Steun van andere coureurs en de GPDA
De straf voor Verstappen is niet alleen voor hemzelf een punt van frustratie. Ook andere coureurs reageerden verbaasd. In de WhatsApp-groep van de GPDA zou de reactie volgens Verstappen lachend zijn geweest.
Alex Wurz, de voorzitter van de GPDA, gaf aan dat de coureurs eerst intern willen bespreken hoe ze hiermee omgaan, voordat ze eventueel de FIA benaderen.
Wurz benadrukte dat coureurs de ruimte moeten krijgen om zichzelf te zijn, zolang ze niemand persoonlijk beledigen of discriminerend zijn. Hij vroeg zich zelfs af:
“Hoeveel taakstraffen zou Guenther Steiner moeten krijgen voor het gebruik van het F-woord? Hij werd juist geprezen in de Netflix-serie ‘Drive to Survive’. Maar nu doen ze ineens moeilijk.”
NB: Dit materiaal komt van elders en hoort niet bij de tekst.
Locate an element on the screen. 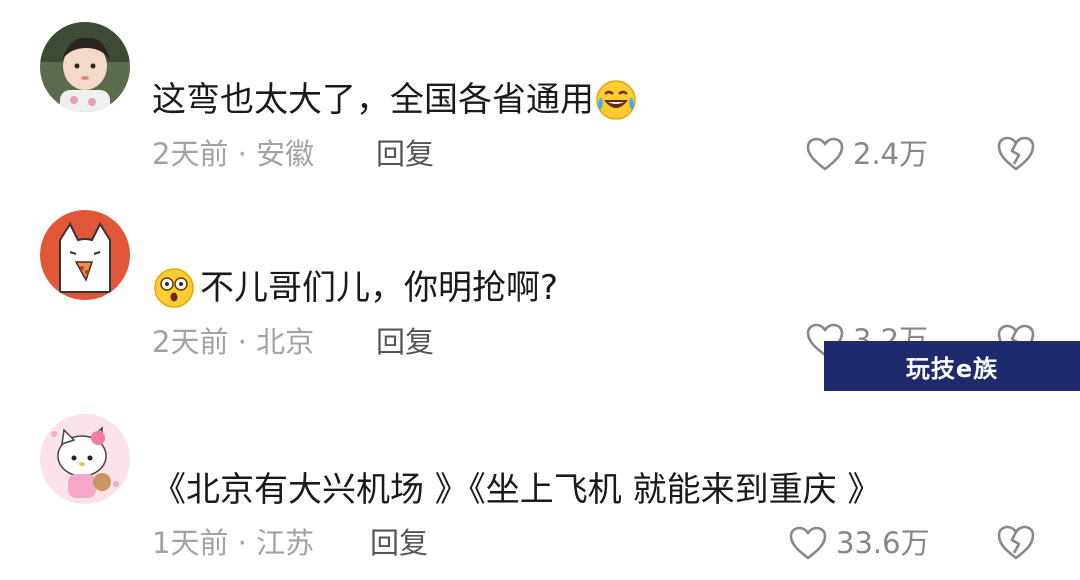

Het lijkt erop dat er een scheve lijn is in hoe de Formule 1 omgaat met taalgebruik. Terwijl Verstappen nu wordt gestraft, werd Guenther Steiner eerder juist geroemd om zijn kleurrijke taalgebruik in ‘Drive to Survive’. Dit roept vragen op over de standaarden die de sport hanteert.
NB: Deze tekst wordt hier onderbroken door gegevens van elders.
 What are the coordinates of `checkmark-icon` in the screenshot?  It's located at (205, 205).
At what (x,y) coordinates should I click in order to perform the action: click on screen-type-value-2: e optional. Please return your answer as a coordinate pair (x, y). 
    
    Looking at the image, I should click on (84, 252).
Verstappen, die met 52 punten voorsprong op Lando Norris aan kop gaat in het wereldkampioenschap, liet weten dat dit soort zaken invloed kan hebben op zijn verdere carrière. Na drie wereldtitels wil hij namelijk vooral plezier hebben in het racen.
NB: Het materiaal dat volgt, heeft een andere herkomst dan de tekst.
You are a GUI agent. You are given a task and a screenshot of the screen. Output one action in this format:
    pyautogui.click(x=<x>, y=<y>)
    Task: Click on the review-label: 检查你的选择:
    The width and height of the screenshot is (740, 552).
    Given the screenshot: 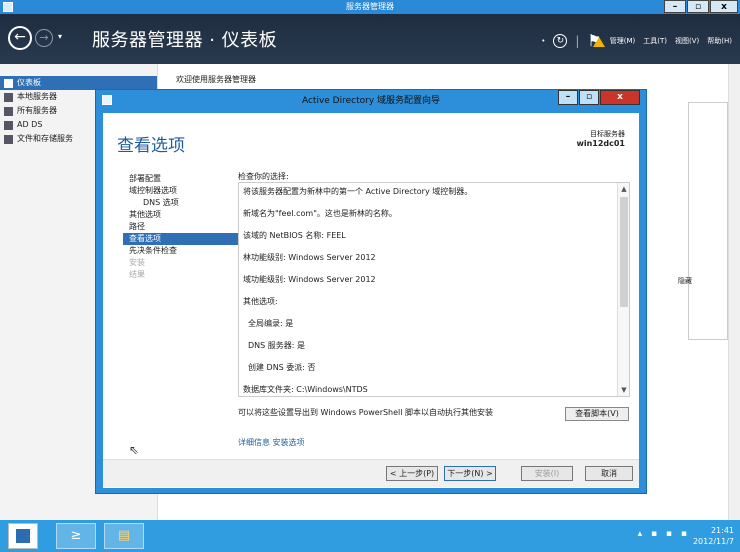 What is the action you would take?
    pyautogui.click(x=264, y=176)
“Succes en races winnen is fantastisch, maar als je dat allemaal hebt bereikt, wil je ook gewoon lol hebben,” zei Verstappen. “Iedereen pusht zichzelf tot de limiet, zelfs achteraan het veld. Maar als je met dit soort domme dingen moet dealen, dan is dat voor mij geen manier om verder te gaan in de sport.”
Reacties vanuit de sport
Ook andere prominente figuren in de Formule 1 spraken zich uit. Lewis Hamilton noemde de straf ‘belachelijk’ en zei dat hij zou weigeren om een dergelijke straf uit te voeren als hem dat zou overkomen. Lando Norris sloot zich hierbij aan en vond dat de FIA zich op belangrijkere zaken moest richten.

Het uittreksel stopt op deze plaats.